● **To do**
With the line containing "Alibaba bannit Claude" as the start and the line containing "APRES SOFT GEL BUILDER 15ML - BLUSH" as the end, transcribe that span of the entries below exactly, including both.

● **Extracted records**
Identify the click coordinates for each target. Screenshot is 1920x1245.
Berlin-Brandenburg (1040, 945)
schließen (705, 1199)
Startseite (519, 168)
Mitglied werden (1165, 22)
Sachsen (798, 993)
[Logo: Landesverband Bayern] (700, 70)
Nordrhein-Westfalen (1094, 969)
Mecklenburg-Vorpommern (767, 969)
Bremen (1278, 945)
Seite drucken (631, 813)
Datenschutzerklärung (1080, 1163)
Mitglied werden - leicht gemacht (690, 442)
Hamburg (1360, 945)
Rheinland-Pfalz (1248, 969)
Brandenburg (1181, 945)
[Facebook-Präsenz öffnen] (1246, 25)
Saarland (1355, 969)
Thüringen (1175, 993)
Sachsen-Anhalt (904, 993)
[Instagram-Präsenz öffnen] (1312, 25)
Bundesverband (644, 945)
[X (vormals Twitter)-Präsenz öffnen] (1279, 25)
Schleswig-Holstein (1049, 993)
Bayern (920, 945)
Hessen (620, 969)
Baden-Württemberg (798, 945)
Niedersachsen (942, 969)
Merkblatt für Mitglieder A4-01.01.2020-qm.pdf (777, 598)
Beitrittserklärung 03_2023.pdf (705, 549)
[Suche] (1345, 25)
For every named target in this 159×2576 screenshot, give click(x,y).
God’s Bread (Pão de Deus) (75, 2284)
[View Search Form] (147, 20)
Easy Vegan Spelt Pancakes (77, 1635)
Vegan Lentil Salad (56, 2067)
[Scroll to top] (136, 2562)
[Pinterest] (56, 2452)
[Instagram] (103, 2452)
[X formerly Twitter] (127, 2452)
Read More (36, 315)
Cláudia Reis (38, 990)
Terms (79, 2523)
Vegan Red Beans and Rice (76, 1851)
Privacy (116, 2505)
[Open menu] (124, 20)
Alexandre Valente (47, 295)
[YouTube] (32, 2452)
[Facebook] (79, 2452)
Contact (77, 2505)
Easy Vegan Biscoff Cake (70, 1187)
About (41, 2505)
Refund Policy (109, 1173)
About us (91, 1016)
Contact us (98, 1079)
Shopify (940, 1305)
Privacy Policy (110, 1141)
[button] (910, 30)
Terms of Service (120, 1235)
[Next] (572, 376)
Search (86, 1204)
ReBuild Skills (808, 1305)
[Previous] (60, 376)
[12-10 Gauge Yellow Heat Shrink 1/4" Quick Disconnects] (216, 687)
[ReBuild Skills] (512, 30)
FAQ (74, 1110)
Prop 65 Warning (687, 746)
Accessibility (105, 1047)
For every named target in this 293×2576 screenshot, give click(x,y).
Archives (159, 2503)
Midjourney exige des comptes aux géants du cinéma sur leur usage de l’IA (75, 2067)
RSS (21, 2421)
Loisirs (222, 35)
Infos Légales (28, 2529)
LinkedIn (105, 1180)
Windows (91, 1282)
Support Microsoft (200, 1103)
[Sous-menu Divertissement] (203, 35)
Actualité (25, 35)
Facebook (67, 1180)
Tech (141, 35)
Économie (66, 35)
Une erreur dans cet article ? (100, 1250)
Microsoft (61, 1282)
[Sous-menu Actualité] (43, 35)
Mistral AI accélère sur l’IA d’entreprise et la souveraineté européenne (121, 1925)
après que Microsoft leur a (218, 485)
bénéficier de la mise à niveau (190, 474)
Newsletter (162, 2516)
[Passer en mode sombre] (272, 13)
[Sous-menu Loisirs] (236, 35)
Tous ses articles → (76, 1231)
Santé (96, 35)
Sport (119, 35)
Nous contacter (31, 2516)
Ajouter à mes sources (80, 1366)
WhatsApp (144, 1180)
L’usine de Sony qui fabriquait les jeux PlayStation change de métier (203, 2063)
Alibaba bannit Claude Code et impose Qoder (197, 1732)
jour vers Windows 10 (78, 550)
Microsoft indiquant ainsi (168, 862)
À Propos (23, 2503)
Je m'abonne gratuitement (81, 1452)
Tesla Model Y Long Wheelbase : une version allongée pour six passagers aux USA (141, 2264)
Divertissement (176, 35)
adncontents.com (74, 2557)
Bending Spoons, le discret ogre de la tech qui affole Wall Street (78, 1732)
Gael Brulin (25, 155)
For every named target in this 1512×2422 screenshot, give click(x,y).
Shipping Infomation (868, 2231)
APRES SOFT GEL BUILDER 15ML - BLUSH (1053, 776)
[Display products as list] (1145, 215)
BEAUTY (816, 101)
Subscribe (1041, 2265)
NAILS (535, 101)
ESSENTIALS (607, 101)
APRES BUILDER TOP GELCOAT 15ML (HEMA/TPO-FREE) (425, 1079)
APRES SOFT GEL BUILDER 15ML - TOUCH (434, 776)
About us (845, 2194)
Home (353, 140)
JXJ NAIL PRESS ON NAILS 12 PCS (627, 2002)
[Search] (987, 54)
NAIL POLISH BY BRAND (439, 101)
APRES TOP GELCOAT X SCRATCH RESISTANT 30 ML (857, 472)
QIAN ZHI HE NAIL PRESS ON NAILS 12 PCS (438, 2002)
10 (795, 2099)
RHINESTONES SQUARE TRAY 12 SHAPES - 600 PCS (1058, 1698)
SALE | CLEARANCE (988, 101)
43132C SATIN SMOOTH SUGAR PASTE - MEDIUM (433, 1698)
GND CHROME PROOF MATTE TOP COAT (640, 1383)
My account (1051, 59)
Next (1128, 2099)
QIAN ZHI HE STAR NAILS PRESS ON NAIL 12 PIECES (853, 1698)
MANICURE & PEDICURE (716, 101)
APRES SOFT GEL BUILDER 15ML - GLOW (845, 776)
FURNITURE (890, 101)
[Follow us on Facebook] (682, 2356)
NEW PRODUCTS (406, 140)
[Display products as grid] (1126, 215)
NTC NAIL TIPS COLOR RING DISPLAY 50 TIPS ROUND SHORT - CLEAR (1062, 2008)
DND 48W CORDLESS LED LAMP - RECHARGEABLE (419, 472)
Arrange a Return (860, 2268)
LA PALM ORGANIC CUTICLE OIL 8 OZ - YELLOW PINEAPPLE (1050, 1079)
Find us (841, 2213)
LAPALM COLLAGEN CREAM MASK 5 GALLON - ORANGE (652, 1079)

● **Output for this task**
Alibaba bannit Claude Code et impose Qoder (197, 1732)
jour vers Windows 10 (78, 550)
Microsoft indiquant ainsi (168, 862)
À Propos (23, 2503)
Je m'abonne gratuitement (81, 1452)
Tesla Model Y Long Wheelbase : une version allongée pour six passagers aux USA (141, 2264)
Divertissement (176, 35)
adncontents.com (74, 2557)
Bending Spoons, le discret ogre de la tech qui affole Wall Street (78, 1732)
Gael Brulin (25, 155)
For every named target in this 1512×2422 screenshot, give click(x,y).
Shipping Infomation (868, 2231)
APRES SOFT GEL BUILDER 15ML - BLUSH (1053, 776)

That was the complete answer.